**Text to read**
==========

Furthering collaborative and strategic conservation of southwest Washington’s essential natural areas and working lands.
We envision a future for southwest Washington where people, animals, and natural habitats thrive because the community — private citizens, businesses, nonprofit organizations, and government agencies — has invested in conservation of our natural places and resources.
Our goal is to ensure that our region is a place with clean water to drink and clean air to breathe; a place with healthy populations of native fish and wildlife; a place where the economy is robust, sustainable, and stronger because people want to live and work here; a place where the natural environment inspires curiosity and hope for the people who live here; a place where a diverse coalition of conservationists, landowners, funders, and public officials work together on issues — using methods that increase trust and collaboration; a place that retains its distinctive natural features; and a place where thriving urban areas and a healthy rural landscape exist side by side.

==========

**Raw records**

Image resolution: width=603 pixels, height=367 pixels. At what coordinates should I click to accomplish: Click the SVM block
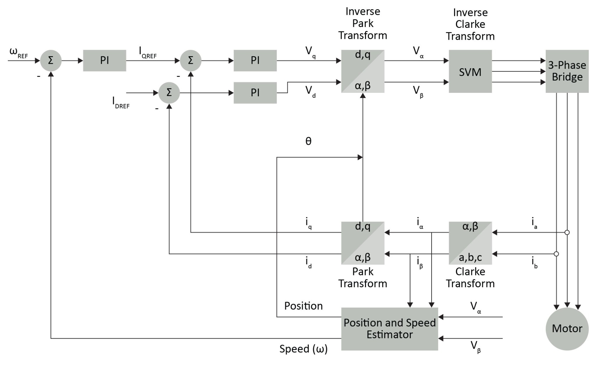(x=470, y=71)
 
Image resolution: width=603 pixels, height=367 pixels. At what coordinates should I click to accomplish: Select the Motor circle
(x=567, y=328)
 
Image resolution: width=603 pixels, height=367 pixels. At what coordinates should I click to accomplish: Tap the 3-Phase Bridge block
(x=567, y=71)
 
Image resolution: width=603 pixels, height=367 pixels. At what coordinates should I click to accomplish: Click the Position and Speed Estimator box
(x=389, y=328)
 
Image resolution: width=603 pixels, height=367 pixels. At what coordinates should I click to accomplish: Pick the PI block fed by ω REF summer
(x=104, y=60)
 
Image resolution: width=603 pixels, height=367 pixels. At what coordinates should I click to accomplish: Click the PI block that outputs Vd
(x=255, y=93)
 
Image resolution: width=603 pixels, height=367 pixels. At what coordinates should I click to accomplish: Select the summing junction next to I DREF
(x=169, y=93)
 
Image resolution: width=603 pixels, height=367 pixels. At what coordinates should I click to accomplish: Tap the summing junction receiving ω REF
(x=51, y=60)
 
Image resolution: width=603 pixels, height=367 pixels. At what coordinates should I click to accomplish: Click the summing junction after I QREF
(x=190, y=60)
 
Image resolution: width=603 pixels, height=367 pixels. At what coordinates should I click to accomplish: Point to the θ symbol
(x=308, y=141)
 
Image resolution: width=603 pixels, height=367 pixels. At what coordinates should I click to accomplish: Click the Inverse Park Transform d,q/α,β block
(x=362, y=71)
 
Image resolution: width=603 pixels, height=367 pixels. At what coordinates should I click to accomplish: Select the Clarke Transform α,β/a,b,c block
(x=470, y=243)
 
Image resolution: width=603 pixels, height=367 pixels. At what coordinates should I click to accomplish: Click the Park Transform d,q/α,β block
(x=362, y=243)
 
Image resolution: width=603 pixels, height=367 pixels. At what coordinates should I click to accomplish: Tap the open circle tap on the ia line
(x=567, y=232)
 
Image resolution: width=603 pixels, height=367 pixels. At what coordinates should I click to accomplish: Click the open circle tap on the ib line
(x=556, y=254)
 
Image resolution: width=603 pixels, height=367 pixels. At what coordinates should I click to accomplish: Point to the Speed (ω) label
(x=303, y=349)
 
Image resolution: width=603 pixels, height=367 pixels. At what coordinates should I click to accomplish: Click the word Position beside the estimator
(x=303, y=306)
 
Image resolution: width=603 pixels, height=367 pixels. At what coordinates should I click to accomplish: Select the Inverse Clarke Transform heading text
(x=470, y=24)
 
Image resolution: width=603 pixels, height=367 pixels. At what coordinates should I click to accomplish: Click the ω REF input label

==========

**Tasks to carry out**
**A.** According to the conservation text, whose natural areas and working lands does it aim to conserve?
**B.** Rewrite the records as a numbered list, starting with the first line of the records and going on through the line with "(x=308, y=141)". Skip blank lines and leave out the pictures.

**Responses in order**
**A.** Southwest Washington's.

**B.**
1. Image resolution: width=603 pixels, height=367 pixels. At what coordinates should I click to accomplish: Click the SVM block
2. (x=470, y=71)
3. Image resolution: width=603 pixels, height=367 pixels. At what coordinates should I click to accomplish: Select the Motor circle
4. (x=567, y=328)
5. Image resolution: width=603 pixels, height=367 pixels. At what coordinates should I click to accomplish: Tap the 3-Phase Bridge block
6. (x=567, y=71)
7. Image resolution: width=603 pixels, height=367 pixels. At what coordinates should I click to accomplish: Click the Position and Speed Estimator box
8. (x=389, y=328)
9. Image resolution: width=603 pixels, height=367 pixels. At what coordinates should I click to accomplish: Pick the PI block fed by ω REF summer
10. (x=104, y=60)
11. Image resolution: width=603 pixels, height=367 pixels. At what coordinates should I click to accomplish: Click the PI block that outputs Vd
12. (x=255, y=93)
13. Image resolution: width=603 pixels, height=367 pixels. At what coordinates should I click to accomplish: Select the summing junction next to I DREF
14. (x=169, y=93)
15. Image resolution: width=603 pixels, height=367 pixels. At what coordinates should I click to accomplish: Tap the summing junction receiving ω REF
16. (x=51, y=60)
17. Image resolution: width=603 pixels, height=367 pixels. At what coordinates should I click to accomplish: Click the summing junction after I QREF
18. (x=190, y=60)
19. Image resolution: width=603 pixels, height=367 pixels. At what coordinates should I click to accomplish: Point to the θ symbol
20. (x=308, y=141)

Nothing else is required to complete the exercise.